Köşe yazıları muhteviyatında her zaman dünyanın en mühim sırrını ifşa veya memleketin gidişatını değiştirecek bir analiz barındırmayabilir. Bazen de birazdan okuyacağınız gibi yüzeysel bir tespit, hatta belki de sitemden ibaret bir köşe yazısını makbul addetmek mümkün olabilir.

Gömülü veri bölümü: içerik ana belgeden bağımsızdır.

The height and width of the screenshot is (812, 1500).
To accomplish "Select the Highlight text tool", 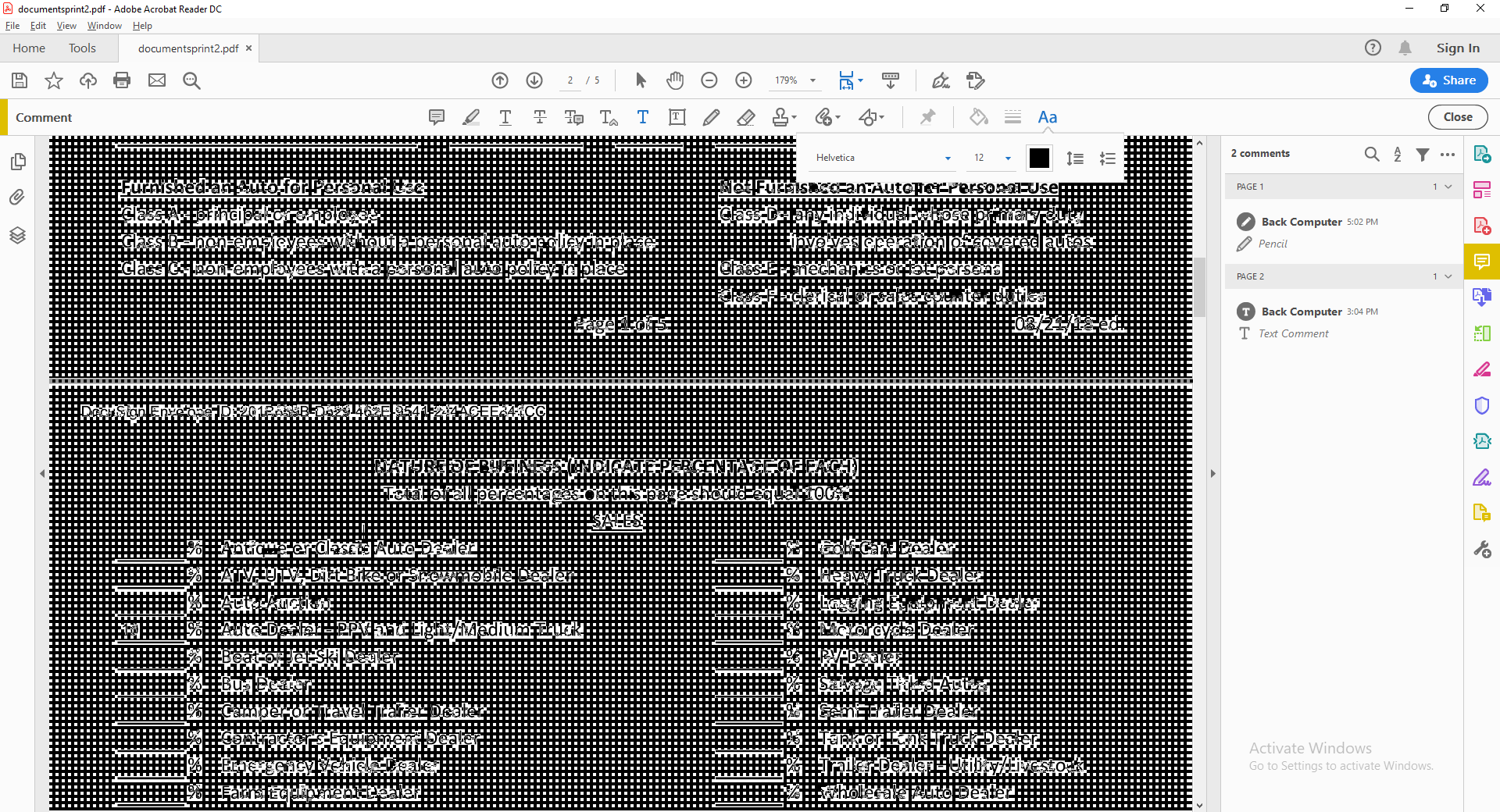I will (471, 117).
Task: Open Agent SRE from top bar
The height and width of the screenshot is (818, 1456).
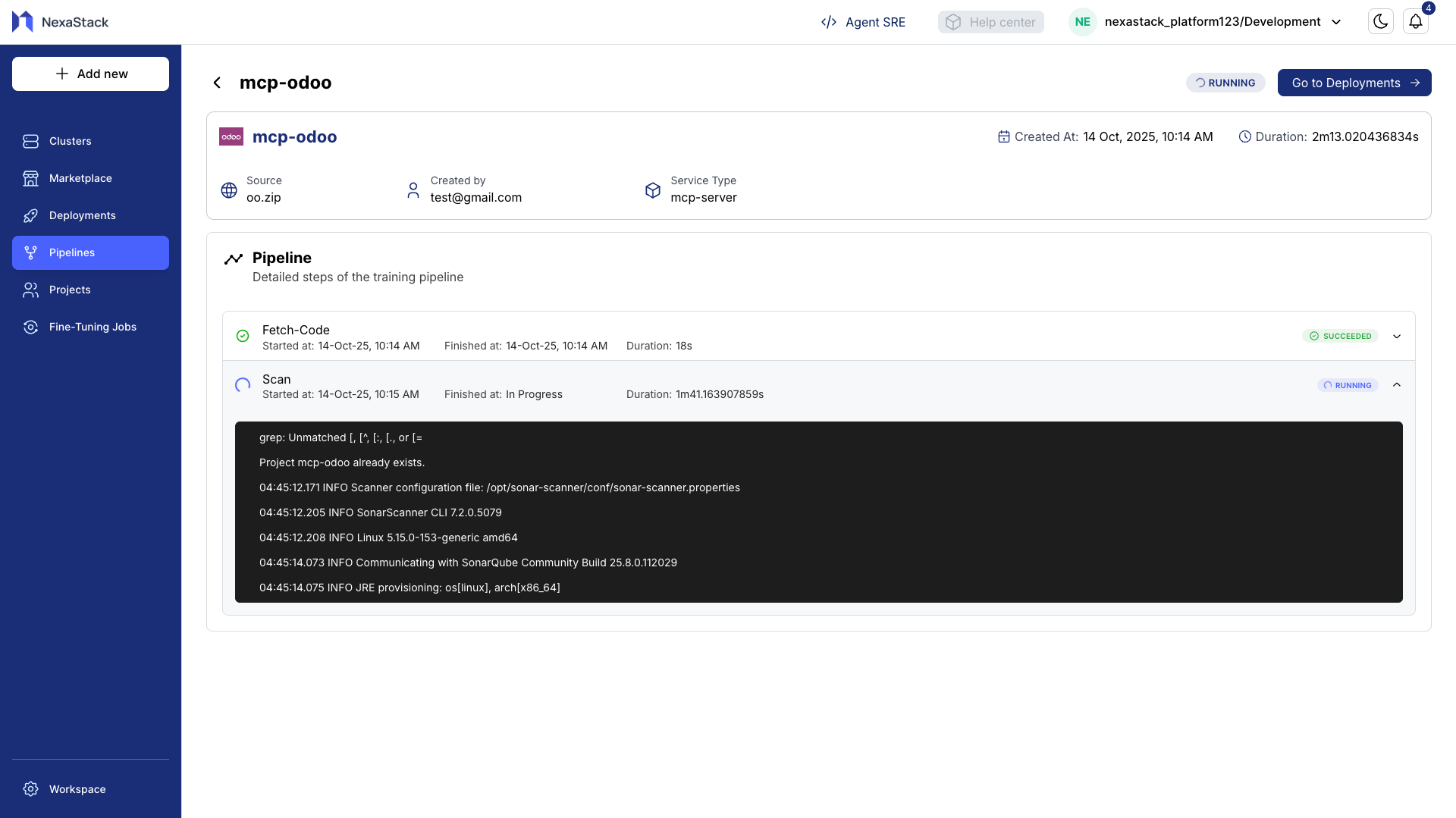Action: coord(863,22)
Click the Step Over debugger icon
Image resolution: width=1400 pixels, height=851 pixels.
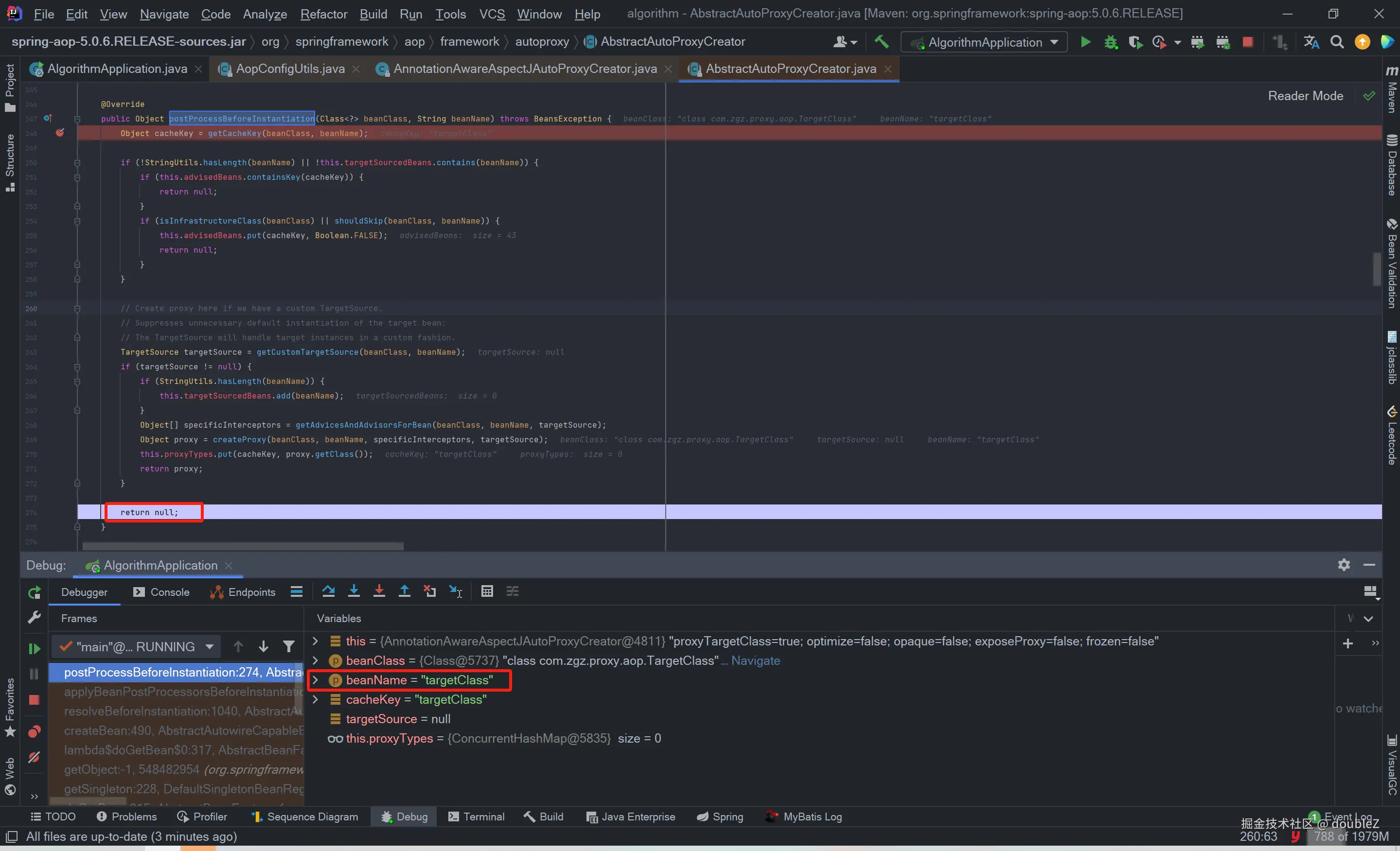(x=328, y=591)
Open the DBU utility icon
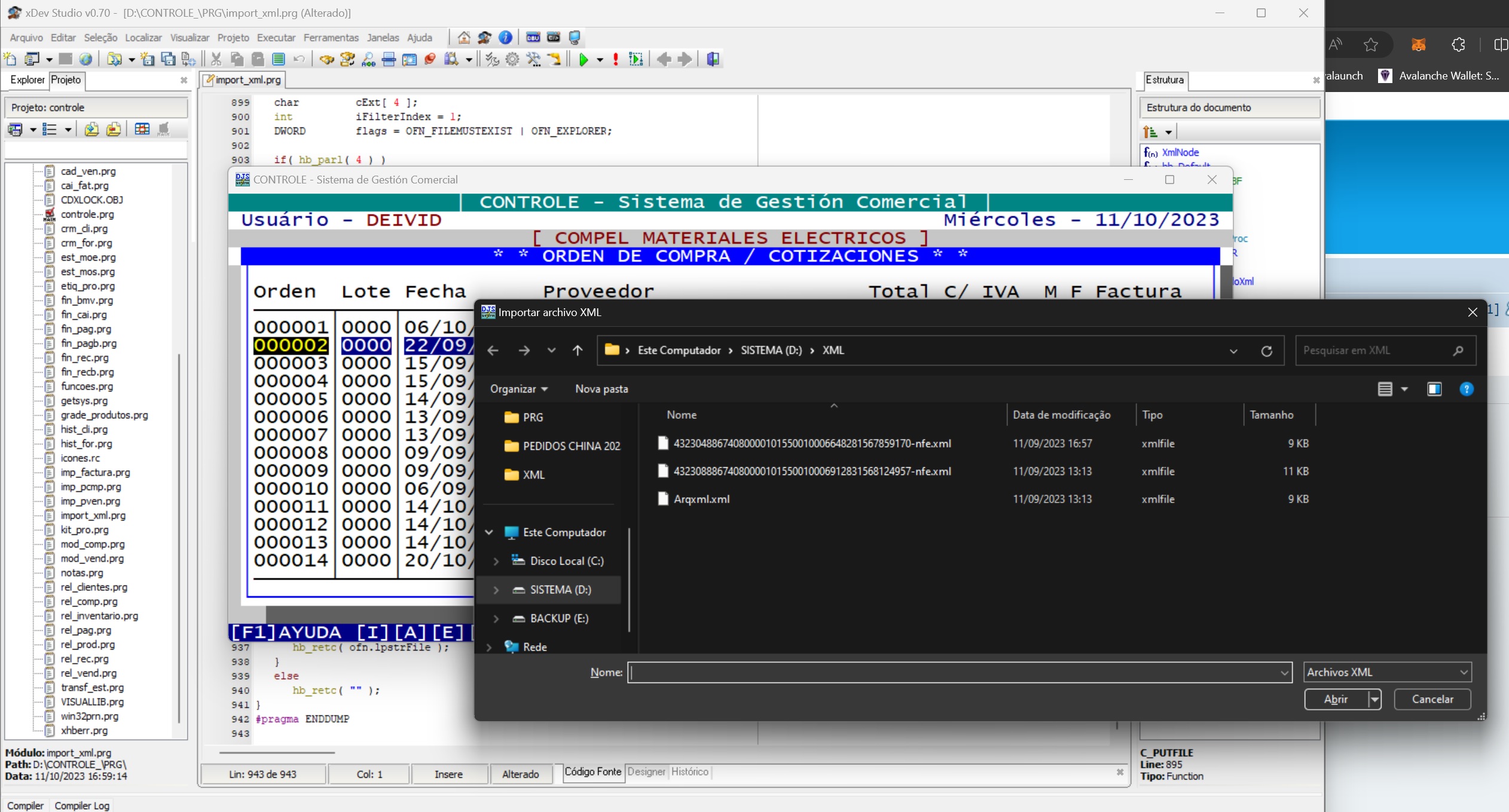This screenshot has width=1509, height=812. 533,38
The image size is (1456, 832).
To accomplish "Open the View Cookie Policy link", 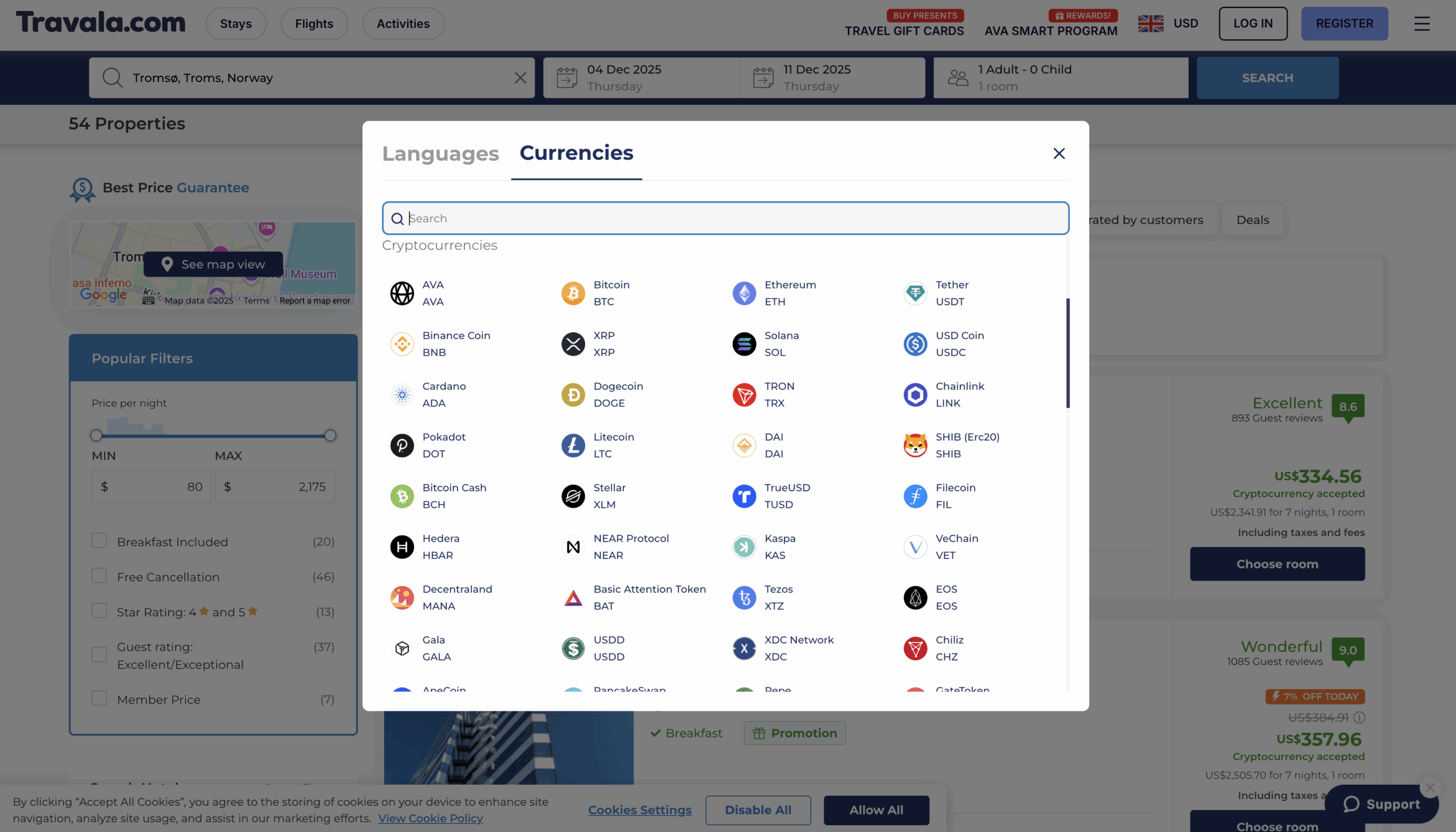I will click(x=430, y=818).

O mevzubahis yüzeysel tespitimiz, hatta tespit bile denemeyecek sitemimiz Türk toplumu ile alakalıdır. ‘Devletler de insanlar gibidir’ klişesi, Türkiye’de pek bir ciddiye alınıyor. Bu, onun dişi hüviyetini de elinden alan bir mesele… Devlet, artık bir ‘ana’ değil; bir babanın haşarı oğlu yahut yan mahalleli kanı deli akan bir gencin rol model gördüğü mahalle abisi veyahut vurdukırdılı bir Türk dizisinin en fazla vurdukırdılı sahnesinin altında imzası olan yakışıklı artisti…
***
O, serseri talebe yine bir gün okulun altını üstüne getirmiş ve nihayetinde müdire hanımımız, velisini çağırıvermiş. Dayak yiyen çocukların velilerinin olaydan belki haberi bile yok ama bizim haşarı oğlanın babası, olay mahallinde. Müdire hanımın odasında oğlanın kulaklarını biraz kızartıp ‘ben ona evde gösteririm’ güvencesiyle okuldan ayrılıyor. Akşam evde ise bir cümbüş… Şakayla karışık pohpohlamalar; ‘Nasıl dövdün lan o kadar çocuğu’, ‘Ali’yi de fena benzetmişsin ha’, ‘O Veli’nin gözünün hali neydi öyle’…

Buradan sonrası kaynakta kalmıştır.